As a designer, Levete has created furniture pieces for Established and Sons as well as her architectural works.

In 2025, Levete was among the UK-based signatories of a letter to the Department for Science, Innovation and Technology secretary Peter Kyle urging the government to reconsider its plans to allow artificial intelligence models to be trained using copyrighted works without permission.
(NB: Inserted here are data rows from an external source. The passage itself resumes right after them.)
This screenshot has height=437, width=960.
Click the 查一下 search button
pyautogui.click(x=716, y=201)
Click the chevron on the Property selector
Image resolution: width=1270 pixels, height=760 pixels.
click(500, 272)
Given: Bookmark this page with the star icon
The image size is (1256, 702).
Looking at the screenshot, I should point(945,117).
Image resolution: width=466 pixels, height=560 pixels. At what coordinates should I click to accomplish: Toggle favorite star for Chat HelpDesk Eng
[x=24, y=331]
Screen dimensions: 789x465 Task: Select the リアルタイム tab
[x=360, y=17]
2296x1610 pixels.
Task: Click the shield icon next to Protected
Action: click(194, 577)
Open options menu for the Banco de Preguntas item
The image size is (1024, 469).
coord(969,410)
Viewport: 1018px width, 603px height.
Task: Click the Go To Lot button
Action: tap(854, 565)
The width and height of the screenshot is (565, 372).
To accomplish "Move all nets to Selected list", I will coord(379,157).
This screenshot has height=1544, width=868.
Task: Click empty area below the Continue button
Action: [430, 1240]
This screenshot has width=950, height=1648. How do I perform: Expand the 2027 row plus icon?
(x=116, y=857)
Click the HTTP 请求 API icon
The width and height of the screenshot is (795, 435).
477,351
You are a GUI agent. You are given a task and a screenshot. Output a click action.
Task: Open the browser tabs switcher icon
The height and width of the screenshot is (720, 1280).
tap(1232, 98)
Other prominent designers to sign the letter included Tomoko Azumi, David Chipperfield, Sebastian Conran, Tom Dixon, and Jasper Morrison.

==Awards==

- RIBA National Award 2018
- Cultural Project of the Year, AJ Awards 2017
- Leading Culture Destination Award, Best Museum Architecture 2017
- Iconic Awards, Architecture Best of Best 2017
- Iconic Awards, Practice of the Year 2017
- BCO Awards, Best of Best 2017
- The Chicago Athenaeum International Architecture Award
- European Aluminium Award, Special Jury Prize for Innovation & Design
- World Architecture Festival 2009 Interiors and Fit-Out Prize
- CAB Aluminium in Renovation Award UK, Overall Winner
- CAB Aluminium in Renovation Award UK, Special Prize
- Leading European Architects Forum, LEAF Awards

- The Chicago Athenaeum International Architecture Award
- In the 2017 Queen's Birthday Honours, Amanda Levete was appointed Commander of the Order of the British Empire (CBE) for her contributions to architecture.
- In 2018, Levete received the Jane Drew Prize from the Architects' Journal and Architectural Review. The prize acknowledges individuals who promote the visibility of women in architecture through their dedication to design excellence.
- In 2019, Levete was elected an Honorary Fellow of the American Institute of Architects.
- In 2021, Levete was elected as a Royal Academician.

==Personal life==
Levete, and the Czech architect, Jan Kaplický, became acquainted in the 1980s. They married in 1991, had a son named Josef in 1995, and divorced in 2006. From 1989 to 2009, Levete and Kaplický collaborated professionally. Since 2007, Levete has been married to Ben Evans, the director of the London Design Festival.

On 19 March 2017, Amanda Levete was featured as a castaway on the Radio 4 programme, Desert Island Discs.